About this task: What is needed is an exact copy of all the entries below.

[Data excerpts]
Content starts

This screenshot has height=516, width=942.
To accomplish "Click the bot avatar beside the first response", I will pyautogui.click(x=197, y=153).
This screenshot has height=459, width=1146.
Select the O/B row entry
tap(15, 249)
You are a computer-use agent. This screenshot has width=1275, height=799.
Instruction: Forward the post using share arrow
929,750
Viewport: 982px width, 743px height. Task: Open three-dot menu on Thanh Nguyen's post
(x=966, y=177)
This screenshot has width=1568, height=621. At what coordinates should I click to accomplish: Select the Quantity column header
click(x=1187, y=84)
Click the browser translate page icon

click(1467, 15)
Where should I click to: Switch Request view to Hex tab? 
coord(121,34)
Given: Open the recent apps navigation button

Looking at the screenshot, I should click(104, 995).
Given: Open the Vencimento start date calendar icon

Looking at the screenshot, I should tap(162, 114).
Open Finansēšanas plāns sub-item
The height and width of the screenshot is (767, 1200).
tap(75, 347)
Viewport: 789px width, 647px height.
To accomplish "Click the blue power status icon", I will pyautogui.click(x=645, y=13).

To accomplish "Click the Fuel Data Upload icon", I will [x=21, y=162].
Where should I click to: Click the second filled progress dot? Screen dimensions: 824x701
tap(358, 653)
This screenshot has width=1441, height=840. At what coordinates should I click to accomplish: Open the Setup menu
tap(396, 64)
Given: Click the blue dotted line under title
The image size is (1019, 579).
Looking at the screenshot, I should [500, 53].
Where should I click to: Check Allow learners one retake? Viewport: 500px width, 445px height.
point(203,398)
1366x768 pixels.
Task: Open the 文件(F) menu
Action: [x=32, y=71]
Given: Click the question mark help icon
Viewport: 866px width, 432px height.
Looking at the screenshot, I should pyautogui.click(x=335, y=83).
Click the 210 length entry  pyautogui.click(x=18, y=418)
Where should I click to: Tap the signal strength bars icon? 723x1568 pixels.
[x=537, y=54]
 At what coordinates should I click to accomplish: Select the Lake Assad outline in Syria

Content ends

Exercise output:
This screenshot has height=516, width=942.
To accomplish "Click the bot avatar beside the first response", I will pyautogui.click(x=197, y=153).
This screenshot has height=459, width=1146.
Select the O/B row entry
tap(15, 249)
You are a computer-use agent. This screenshot has width=1275, height=799.
Instruction: Forward the post using share arrow
929,750
Viewport: 982px width, 743px height. Task: Open three-dot menu on Thanh Nguyen's post
(x=966, y=177)
This screenshot has width=1568, height=621. At what coordinates should I click to accomplish: Select the Quantity column header
click(x=1187, y=84)
Click the browser translate page icon

click(1467, 15)
Where should I click to: Switch Request view to Hex tab? 
coord(121,34)
Given: Open the recent apps navigation button

Looking at the screenshot, I should click(104, 995).
Given: Open the Vencimento start date calendar icon

Looking at the screenshot, I should tap(162, 114).
Open Finansēšanas plāns sub-item
The height and width of the screenshot is (767, 1200).
tap(75, 347)
Viewport: 789px width, 647px height.
To accomplish "Click the blue power status icon", I will pyautogui.click(x=645, y=13).

To accomplish "Click the Fuel Data Upload icon", I will [x=21, y=162].
Where should I click to: Click the second filled progress dot? Screen dimensions: 824x701
tap(358, 653)
This screenshot has width=1441, height=840. At what coordinates should I click to accomplish: Open the Setup menu
tap(396, 64)
Given: Click the blue dotted line under title
The image size is (1019, 579).
Looking at the screenshot, I should [500, 53].
Where should I click to: Check Allow learners one retake? Viewport: 500px width, 445px height.
point(203,398)
1366x768 pixels.
Task: Open the 文件(F) menu
Action: [x=32, y=71]
Given: Click the question mark help icon
Viewport: 866px width, 432px height.
Looking at the screenshot, I should pyautogui.click(x=335, y=83).
Click the 210 length entry  pyautogui.click(x=18, y=418)
Where should I click to: Tap the signal strength bars icon? 723x1568 pixels.
[x=537, y=54]
 At what coordinates should I click to accomplish: Select the Lake Assad outline in Syria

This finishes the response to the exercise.